**Work instruction**
Below are the records. Retype exactly the lines between the lines holding "has height=547, width=636." and "You are a computer-use agent. Image", inclusive.

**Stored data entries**
━━━━

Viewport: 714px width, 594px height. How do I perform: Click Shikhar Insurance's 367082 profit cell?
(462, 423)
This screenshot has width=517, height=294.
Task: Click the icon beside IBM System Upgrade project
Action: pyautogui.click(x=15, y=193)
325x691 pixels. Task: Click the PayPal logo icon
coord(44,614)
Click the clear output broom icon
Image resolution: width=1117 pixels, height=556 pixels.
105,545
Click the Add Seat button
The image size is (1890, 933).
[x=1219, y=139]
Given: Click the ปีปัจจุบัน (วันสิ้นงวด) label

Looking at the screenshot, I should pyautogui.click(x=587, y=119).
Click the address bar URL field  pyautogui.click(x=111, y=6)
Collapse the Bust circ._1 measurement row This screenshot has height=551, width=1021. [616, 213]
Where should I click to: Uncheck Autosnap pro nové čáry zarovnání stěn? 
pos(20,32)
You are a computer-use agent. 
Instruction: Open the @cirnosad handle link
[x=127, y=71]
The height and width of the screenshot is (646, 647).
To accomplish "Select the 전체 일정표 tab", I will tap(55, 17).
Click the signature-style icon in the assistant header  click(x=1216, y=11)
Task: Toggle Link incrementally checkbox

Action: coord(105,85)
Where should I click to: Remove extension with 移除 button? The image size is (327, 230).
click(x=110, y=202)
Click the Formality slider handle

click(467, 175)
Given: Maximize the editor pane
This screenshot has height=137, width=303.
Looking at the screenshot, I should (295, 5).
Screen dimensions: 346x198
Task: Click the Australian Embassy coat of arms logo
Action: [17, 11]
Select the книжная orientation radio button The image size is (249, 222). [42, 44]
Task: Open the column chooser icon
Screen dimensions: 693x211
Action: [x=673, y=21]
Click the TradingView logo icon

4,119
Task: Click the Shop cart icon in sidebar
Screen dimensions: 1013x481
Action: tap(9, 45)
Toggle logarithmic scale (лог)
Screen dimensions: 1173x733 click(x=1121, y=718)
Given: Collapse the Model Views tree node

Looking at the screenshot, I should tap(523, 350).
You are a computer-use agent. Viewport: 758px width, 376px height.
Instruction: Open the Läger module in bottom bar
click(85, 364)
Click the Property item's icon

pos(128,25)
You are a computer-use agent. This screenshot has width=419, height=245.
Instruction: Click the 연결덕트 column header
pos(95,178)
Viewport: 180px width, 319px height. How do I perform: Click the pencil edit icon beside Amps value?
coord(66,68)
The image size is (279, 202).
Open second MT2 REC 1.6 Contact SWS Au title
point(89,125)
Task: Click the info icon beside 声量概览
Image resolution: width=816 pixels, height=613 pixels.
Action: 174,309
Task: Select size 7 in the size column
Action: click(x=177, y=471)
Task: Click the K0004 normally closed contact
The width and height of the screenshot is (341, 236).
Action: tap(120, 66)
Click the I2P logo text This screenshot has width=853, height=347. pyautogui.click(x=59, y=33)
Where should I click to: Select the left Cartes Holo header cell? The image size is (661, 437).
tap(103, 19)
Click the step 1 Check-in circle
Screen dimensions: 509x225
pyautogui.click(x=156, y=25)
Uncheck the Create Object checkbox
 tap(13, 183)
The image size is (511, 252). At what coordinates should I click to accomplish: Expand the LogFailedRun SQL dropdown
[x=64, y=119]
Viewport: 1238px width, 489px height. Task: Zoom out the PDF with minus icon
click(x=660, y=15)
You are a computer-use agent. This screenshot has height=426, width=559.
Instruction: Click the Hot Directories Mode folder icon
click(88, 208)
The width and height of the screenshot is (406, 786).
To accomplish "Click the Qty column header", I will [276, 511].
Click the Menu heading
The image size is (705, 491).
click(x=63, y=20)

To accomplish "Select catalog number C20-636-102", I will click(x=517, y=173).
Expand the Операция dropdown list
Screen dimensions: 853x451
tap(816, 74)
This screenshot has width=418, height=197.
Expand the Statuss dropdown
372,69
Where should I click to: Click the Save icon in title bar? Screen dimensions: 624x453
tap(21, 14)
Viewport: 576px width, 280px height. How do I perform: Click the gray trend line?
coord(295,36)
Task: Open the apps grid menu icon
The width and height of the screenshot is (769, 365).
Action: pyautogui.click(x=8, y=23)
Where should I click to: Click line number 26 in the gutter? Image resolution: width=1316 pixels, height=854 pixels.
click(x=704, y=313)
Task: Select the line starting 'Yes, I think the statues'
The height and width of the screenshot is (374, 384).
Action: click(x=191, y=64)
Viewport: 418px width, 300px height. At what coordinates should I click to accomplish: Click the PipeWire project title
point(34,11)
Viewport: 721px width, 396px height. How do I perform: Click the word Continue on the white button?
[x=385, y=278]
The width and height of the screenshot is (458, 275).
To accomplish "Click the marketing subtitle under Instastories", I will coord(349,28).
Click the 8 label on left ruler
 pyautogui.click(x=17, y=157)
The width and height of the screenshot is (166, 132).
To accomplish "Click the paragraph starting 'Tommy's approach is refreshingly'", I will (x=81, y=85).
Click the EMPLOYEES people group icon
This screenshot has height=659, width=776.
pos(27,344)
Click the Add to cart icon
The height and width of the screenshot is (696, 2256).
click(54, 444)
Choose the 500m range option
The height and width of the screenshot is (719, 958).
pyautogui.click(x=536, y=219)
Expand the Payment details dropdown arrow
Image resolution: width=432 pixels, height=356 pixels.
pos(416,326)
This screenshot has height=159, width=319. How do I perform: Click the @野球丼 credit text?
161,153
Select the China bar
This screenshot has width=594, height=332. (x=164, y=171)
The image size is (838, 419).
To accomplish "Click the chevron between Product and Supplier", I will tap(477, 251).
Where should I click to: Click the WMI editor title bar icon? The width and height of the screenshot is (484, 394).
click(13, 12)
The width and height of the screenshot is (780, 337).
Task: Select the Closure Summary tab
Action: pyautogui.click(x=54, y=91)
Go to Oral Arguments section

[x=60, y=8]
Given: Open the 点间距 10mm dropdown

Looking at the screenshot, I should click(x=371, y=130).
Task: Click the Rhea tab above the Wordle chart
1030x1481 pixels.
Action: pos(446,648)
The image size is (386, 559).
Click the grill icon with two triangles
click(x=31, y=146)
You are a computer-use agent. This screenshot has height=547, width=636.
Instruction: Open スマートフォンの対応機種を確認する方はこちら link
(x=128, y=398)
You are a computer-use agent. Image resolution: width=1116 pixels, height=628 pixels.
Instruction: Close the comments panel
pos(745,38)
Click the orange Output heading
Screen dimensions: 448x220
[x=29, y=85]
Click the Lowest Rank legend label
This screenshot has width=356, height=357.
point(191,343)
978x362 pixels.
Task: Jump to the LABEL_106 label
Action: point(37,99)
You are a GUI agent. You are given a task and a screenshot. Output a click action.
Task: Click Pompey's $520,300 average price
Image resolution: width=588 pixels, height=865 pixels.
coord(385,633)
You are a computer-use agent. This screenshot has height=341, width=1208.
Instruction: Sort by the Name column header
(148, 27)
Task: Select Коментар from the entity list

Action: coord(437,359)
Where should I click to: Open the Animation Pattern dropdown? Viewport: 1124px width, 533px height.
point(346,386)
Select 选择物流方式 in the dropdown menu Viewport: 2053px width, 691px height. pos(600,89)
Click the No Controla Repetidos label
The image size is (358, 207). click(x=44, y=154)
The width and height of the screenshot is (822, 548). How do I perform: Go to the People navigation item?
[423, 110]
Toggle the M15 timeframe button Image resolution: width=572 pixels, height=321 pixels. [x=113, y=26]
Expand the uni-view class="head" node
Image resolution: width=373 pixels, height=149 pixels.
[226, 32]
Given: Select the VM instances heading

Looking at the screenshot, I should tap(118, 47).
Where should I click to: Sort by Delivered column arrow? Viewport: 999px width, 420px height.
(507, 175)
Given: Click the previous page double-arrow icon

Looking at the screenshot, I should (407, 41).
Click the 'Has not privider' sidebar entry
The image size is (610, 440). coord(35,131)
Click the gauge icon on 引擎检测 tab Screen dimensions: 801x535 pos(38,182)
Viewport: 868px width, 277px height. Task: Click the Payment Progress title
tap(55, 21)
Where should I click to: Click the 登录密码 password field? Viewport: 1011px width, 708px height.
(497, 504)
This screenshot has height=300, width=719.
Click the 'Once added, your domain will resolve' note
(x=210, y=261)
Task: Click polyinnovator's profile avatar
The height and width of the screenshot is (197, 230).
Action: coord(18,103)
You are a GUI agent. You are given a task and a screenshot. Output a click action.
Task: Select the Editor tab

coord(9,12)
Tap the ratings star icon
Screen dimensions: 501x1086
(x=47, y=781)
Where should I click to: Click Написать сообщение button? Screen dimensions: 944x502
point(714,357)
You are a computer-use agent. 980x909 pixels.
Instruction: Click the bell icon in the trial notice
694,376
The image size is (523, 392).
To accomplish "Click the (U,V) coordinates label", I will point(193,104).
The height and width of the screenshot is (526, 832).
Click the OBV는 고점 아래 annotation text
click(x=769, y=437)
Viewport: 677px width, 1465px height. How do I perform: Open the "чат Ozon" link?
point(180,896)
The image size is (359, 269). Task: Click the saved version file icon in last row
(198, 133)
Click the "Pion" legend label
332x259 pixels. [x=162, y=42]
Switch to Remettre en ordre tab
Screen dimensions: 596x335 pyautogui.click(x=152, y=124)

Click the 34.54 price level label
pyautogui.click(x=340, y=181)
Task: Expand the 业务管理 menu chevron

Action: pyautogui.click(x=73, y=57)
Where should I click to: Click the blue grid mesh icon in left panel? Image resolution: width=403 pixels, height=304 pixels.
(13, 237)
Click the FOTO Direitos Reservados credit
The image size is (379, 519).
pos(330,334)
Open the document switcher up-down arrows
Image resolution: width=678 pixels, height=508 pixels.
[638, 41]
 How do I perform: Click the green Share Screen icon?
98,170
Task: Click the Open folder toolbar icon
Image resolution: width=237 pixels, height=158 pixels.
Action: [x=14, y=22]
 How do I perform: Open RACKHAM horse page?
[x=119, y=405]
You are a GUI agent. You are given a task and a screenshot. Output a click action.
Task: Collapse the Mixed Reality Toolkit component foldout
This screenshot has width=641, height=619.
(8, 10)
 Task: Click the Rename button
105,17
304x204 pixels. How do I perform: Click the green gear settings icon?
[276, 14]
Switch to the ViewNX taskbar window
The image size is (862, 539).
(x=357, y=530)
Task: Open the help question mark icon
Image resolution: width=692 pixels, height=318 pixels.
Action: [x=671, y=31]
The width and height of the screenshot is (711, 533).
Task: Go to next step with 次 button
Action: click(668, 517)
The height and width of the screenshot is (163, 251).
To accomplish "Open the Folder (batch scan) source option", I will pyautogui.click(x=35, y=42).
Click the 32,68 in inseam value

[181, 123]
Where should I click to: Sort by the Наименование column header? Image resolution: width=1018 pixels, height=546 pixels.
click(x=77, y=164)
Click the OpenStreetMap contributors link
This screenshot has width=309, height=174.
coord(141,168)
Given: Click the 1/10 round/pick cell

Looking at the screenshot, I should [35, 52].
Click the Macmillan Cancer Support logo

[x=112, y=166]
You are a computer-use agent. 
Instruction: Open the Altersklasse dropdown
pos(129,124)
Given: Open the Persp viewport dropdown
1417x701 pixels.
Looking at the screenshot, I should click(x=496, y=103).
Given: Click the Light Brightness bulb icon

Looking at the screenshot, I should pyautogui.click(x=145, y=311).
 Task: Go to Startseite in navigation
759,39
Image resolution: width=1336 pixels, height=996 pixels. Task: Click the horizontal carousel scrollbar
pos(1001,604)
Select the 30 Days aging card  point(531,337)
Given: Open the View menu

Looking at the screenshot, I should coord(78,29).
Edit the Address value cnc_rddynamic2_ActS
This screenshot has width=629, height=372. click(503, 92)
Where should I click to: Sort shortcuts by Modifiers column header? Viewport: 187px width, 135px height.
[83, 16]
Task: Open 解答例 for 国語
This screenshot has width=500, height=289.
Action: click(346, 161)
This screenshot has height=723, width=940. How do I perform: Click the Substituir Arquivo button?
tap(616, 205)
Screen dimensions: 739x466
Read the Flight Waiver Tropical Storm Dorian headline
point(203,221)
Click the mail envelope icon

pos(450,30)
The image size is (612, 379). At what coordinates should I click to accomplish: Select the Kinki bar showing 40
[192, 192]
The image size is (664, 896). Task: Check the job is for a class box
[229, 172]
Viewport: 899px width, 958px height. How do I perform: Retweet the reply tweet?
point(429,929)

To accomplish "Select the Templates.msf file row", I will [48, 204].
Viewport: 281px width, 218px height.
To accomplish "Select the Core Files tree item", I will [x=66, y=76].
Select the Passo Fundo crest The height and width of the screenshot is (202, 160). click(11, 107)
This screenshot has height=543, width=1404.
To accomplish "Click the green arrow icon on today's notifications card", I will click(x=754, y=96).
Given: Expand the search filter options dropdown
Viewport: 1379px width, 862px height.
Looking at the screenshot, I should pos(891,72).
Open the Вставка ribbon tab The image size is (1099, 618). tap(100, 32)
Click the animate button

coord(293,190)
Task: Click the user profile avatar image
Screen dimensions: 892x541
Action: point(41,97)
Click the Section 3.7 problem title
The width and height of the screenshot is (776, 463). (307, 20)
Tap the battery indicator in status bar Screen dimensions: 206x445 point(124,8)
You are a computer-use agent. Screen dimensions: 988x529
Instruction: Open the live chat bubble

━━━━

**Task response**
You are a computer-use agent. This screenshot has height=547, width=636.
Instruction: Open スマートフォンの対応機種を確認する方はこちら link
(x=128, y=398)
You are a computer-use agent. Image resolution: width=1116 pixels, height=628 pixels.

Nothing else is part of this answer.